U.S. policy in the Sudan has left about 2,000 villages have been destroyed across Darfur, leaving 2.5 million homeless and herded into often dangerous refugee camps.

"We fucked up. But now our official position is that the Sudanese government and government-backed janjaweed militia bear responsibility, not us, for the genocide in Darfur, and, abandoning our proxies we state all parties to the conflagration committed serious abuses, including the widespread killing of civilians, rape as a tool of war, systematic torture, robbery, and recruitment of child soldiers," the U.S. Department of State said Tuesday in its ironically entitled Annual Human Rights Report.

When Iranian President Mahmoud Ahmadinejad wrote Bush a rambling, 18-page letter last year, the Iranian presidential Web site proudly displayed it, translated into several languages.

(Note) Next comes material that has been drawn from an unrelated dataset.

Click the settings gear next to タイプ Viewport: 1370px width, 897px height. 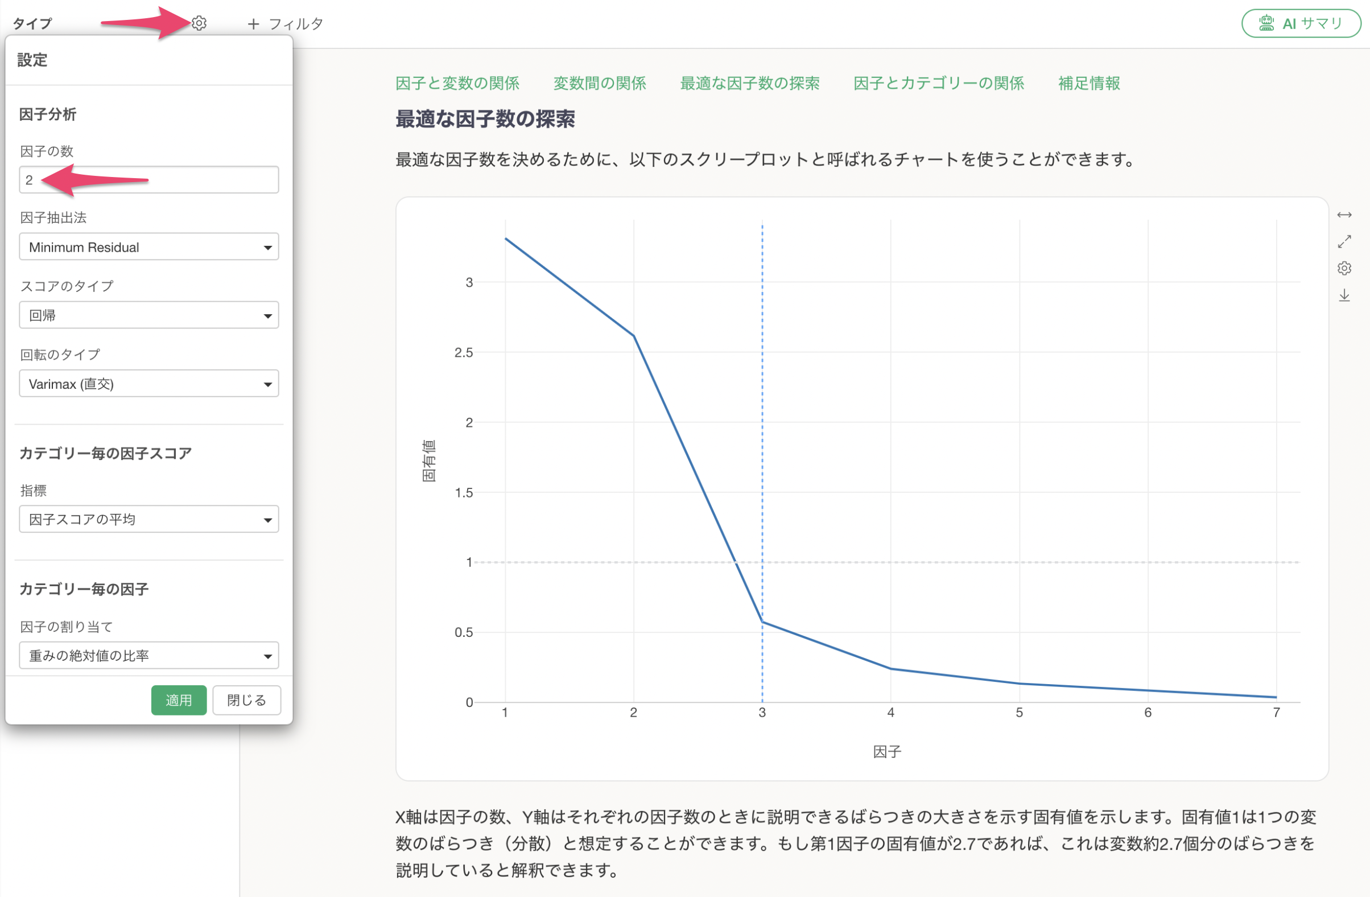click(199, 23)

The site even included a photo display of Ahmadinejad writing the letter and a fanciful photoshopped image of Bush reading some sort of document, which the Web site suggested was the Iranian letter. Despite the fanfare, Bush never read Ahmadinejad's correspondence.

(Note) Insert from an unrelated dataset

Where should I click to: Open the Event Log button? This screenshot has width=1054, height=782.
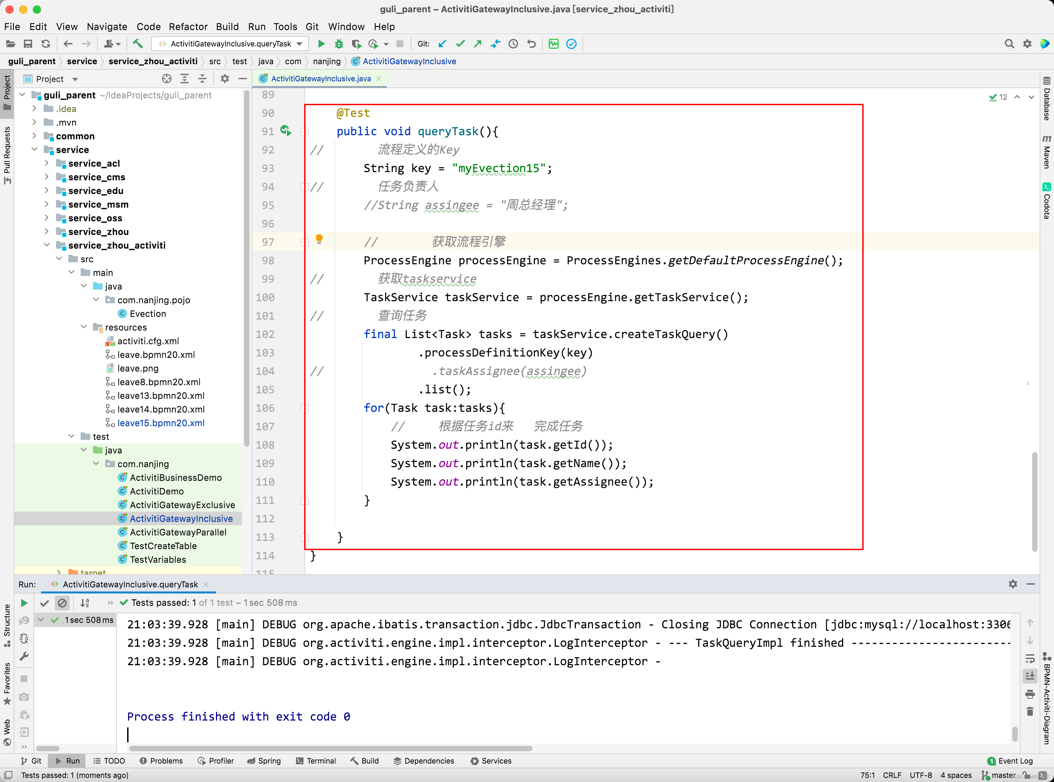[1009, 761]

But last week U.S. officials decided that Bush’s handlers should respond to Bashir.

Andrew ‘Grand Nuts’ Natsios, the president's special envoy to Sudan, was headed to Khartoum and planned to meet with Bashir. U.S. officials have been finalizing the details of "Plan B" -- a long-threatened package of general financial sanctions, targeted sanctions on a list of individuals, a possible "no-fly" zone over Darfur and arming Ethiopian, Kenyan and Chadian proxies for a triple pronged attack if Sudan does not comply with the demands of U.S. oil interests. Officials concluded that a personal letter from Bush’s handlers would allow Natsios to open a conversation with Bashir on how to speed up the process of allowing the new peacekeeping force while preparing a renewed attack on his country.

Natsios met with Bashir yesterday, including a rare one-on-one session that lasted 20 minutes. He carried a brief letter from Bush’s handlers, acknowledging Bashir's recent letter as useful but insisting on "real capitulation." As the senior official put it, "We think that Bashir is one of the pieces that is slowing our shit."

Officials yesterday revealed no true details on the Natsios-Bashir meeting, but Natsios told reporters in Khartoum after his talks that there was still no agreement on allowing United Nations troops to assist the faltering African Union effort. The A.U. announced yesterday that two of its peacekeepers had been killed and a third seriously wounded by a U.S. funded and trained rebel group that had signed a peace agreement last year.

Natsios accused the Sudanese government of harassing U.S. infiltrated aid workers. "The government has constructed a very onerous set of bureaucratic requirements which are making it very difficult for the U.S. to undermine the Khartoum government from the inside," he said.

Pearly Gates also contributed to this story.